The carrier has brought on a number of reseller partners, including the addition of Qwest Communications International Inc. in 2008 and more recently Great Call Inc.’s Jitterbug service, both of which migrated from Sprint Nextel Corp.’s CDMA network.
More significant for Verizon Wireless, and the industry, was an under-the-radar partnership announced last year with America Movil’s Tracfone Wireless Inc. division to offer a no-contract, prepaid offering through the new Straight Talk brand. While Verizon Wireless has allowed prepaid companies to offer service using its network in the past, the Straight Talk deal was the first that allowed the partner to use Verizon Wireless branding on the service.
(As for the impact on the industry, the Straight Talk offering provides for unlimited calling, messaging and some data usage for $45 per month. The price undercuts virtually every other unlimited calling offer, save for some from regional operators like MetroPCS Communications Inc. and Leap Wireless International Inc.’s Cricket offering, though the Straight Talk service does have the advantage of using Verizon Wireless’ nationwide CDMA network.)
Verizon was quick to downplay the impact these resale partners were having on its results with Killian saying that the strong growth numbers were not coming from just one party. Killian also noted that unlike resellers in the past, the new partnerships were bringing in significantly higher average revenue per user results. An example would obviously be with Tracfone, where the company’s traditional prepaid service that uses Verizon Wireless as one of its network partners typically generates around $10 per month in ARPU. While Tracfone’s Straight Talk offering starts at $30 per month for 1,000 calling minutes and 1,000 messages before ramping up to the $45 per month unlimited offering. Further light on Straight Talk’s impact on Verizon Wireless’ results are expected on Feb. 2 when America Movil releases its fourth quarter results.

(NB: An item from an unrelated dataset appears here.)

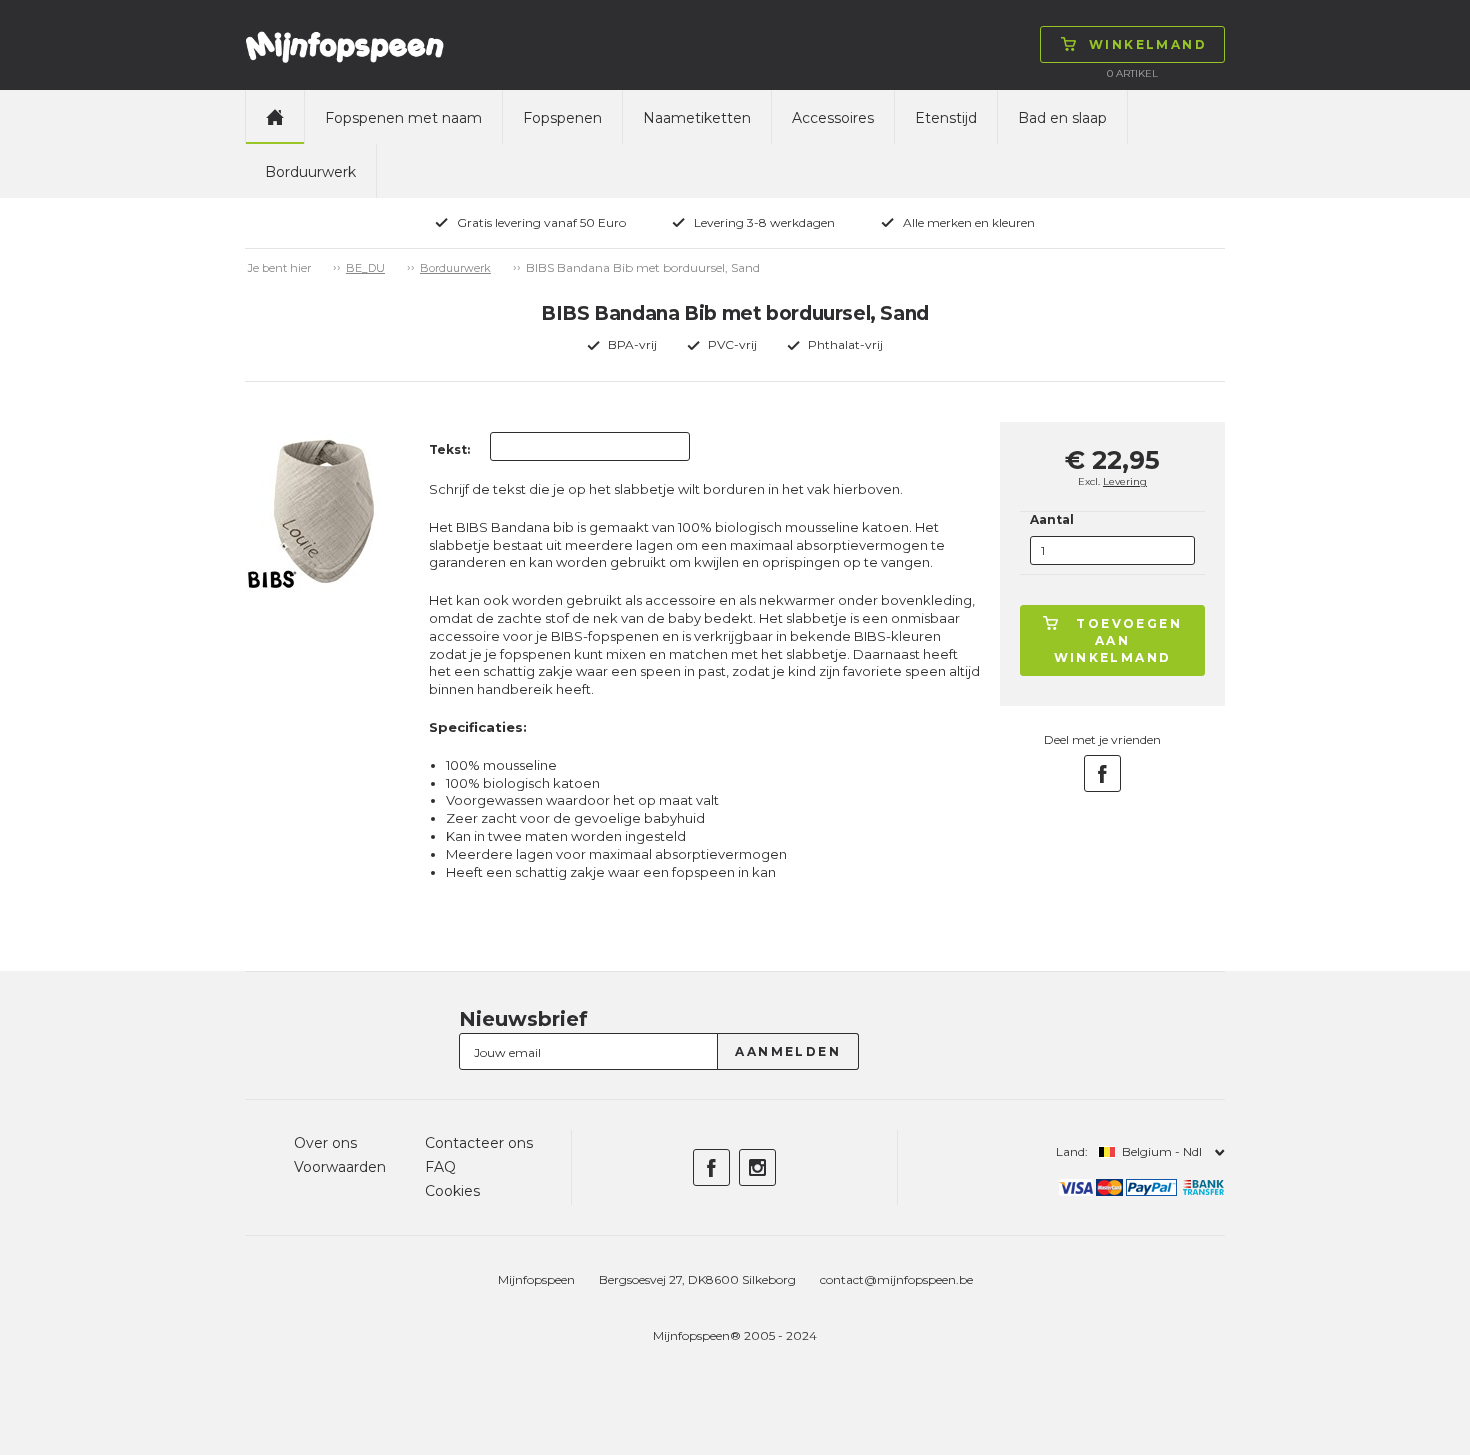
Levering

Verizon Wireless is also looking to take a greater direct share of prepaid customer growth moving forward as it recently updated its prepaid pricing plans that allow customers to sign up for service without a contract for a $5 premium per month on its traditional postpaid plans. That means the carrier’s prepaid offerings will begin at $45 per month for 450 anytime minutes and unlimited night and weekends or $75 per month for its unlimited voice service.
With those plans still priced at a premium compared with the Straight Talk offering and other prepaid plans from its competitors, analysts are not expecting a huge impact from the update.
“Although Verizon Wireless has reprised prepaid monthly plans, when compared with prepaid unlimited offerings from Boost Mobile, Tracfone’s Straight Talk and Net10 as well as unlimited talk, text and Web bundle offerings from smaller [mobile virtual network operators] provide the (typically) price-sensitive prepaid customer better choices,” noted William Ho, research director of wireless services at Current Analysis, in a research report. “Even rival AT&T’s $60 unlimited talk & text offering beats Verizon Wireless’ similarly packaged monthly offering at $95 ($75 unlimited talk + $20 unlimited messaging).”
The growing impact of prepaid could gain steam later this week as AT&T Mobility is set to release its fourth quarter results, and in early February with results coming from Sprint Nextel and T-Mobile USA Inc. All three carriers have traditionally relied more heavily on prepaid customers to pad their growth numbers each quarter, and with Verizon Wireless showing a strong influence from its offerings, results from the others could be eye opening.